GreenSteam is a company that provides software solutions for the marine industry that help reduce fuel usage. Excess fuel usage is both costly and bad for the environment, and vessel operators are obliged to get more green by the International Marine Organization and reduce the CO2 emissions by 50 percent by 2050.

Even though we are not a big company (50 people including business, devs, domain experts, researchers, and data scientists), we have already built several machine learning products over the last 13 years that help some major shipping companies make informed performance optimization decisions.

In this blog post, I want to share our journey to building the MLOps stack. Specifically, how we:
- dealt with code dependencies
- approached testing ML models
- built automated training and evaluation pipelines
- deployed and served our models
- managed to keep human-in-the-loop in MLOps
The new beginning
In 2019, a project team consisting of a data scientist, another machine learning engineer and me, was created. Our job was to build a new machine learning model that would replace some of the ones we used before.
We started like everyone else. We were having endless discussions, creating new notebooks, re-training, comparing the results. It worked for building a prototype, but we needed to organize it better.
As GreenSteam was getting more customers:
- we needed to deal with more and more data,
- we were finding more edge cases where our models were not performing as expected,
- we observed a data drift, and our models were not robust enough to handle it.
Another thing that bothered us was planning for the future. We knew our ML operations needed to grow with the company, and we needed a setup that could handle it. We wanted both a robust model, that would work with different kinds of data that we get from our customers, but also a scalable technological solution.
Sometimes, the best way to move forward is to take a step back, which is exactly what we did.
We’ve decided to start from scratch and rethink our entire machine learning infrastructure and operations.
Step 1: Shared ML codebase
In the beginning, each new idea was a new Jupyter notebook. As we experimented, we had more and more notebooks spread across our laptops. At some point, we started losing track of all the code changes in the notebooks. Merging them to keep some common codebase was a real pain as well.
It was time to extract parts of the shared codebase to a Python package and create a git repository for it. By doing that, we could still experiment with our ideas in the notebooks while version-controlling the part of the codebase that wasn’t changing as quickly.
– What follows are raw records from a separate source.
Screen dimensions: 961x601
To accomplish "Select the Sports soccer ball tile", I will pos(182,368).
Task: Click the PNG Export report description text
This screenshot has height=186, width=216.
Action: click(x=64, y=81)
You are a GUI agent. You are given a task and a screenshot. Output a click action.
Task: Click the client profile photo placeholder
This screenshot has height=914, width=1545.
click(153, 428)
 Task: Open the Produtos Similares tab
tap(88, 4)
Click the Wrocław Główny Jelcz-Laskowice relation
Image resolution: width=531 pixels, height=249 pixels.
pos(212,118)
It is also way easier to diff and merge scripts than notebooks.
Step 2: Dealing with dependencies and reproducibility
At this stage, we also noticed issues with reproducibility. While the setup of our laptops was similar, it was not the same.
Using Conda solved some of the problems, but it was a fragile solution. From time to time, someone would install something in their local environment, making it diverge from the environment we all thought we had. It led to small but irritating “it works on my machine” kinds of bugs.
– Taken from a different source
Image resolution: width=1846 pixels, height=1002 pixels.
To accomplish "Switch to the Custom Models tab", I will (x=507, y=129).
As our model matured, gradually, we were testing it on larger datasets, using more powerful cloud machines, not just our laptops. But when you move from the local environment to the cloud, another problem appears. It is easy to forget about some dependencies, and so having environment configurations that you can trust becomes essential.
“Docker helped us with that, and it was a start of a new era. It enabled us to have a unified, sealed setup, no matter who and where was running it.”
Docker helped us with that, and it was a start of a new era. It enabled us to have a unified, sealed setup, no matter who and where was running it. By setup, I mean the codebase, package versions, system dependencies, configs. Everything that you need to set up your environment.
At that point, we could launch Jupyter from inside the container, save the hash of all the code for versioning and generate results. This, together with storing everything in git, greatly improved the reproducibility and traceability of our codebase and model changes.
Step 3: How to deal with tests that don’t test
Testing the code was a problem by itself.
From the beginning, we aimed at high test coverage, always using type hints and paying attention to code quality. But with machine learning code, it is not always that simple.
Some parts of the model code were just hard to unit test. For example, to test them correctly, we would need to train the model. Even when you use a small data set, it is pretty long for a unit test.
What else can you do?
We could take the pre-trained model, but with multiple tests, the overhead for initializing it made the test suite slow enough to discourage us from running it frequently.
On top of all that, some of those tests were flaky, failing at random. The reason for that is simple (and hard to fix): you cannot expect the model trained on a small data subsample to behave like the model trained on the entire, real dataset.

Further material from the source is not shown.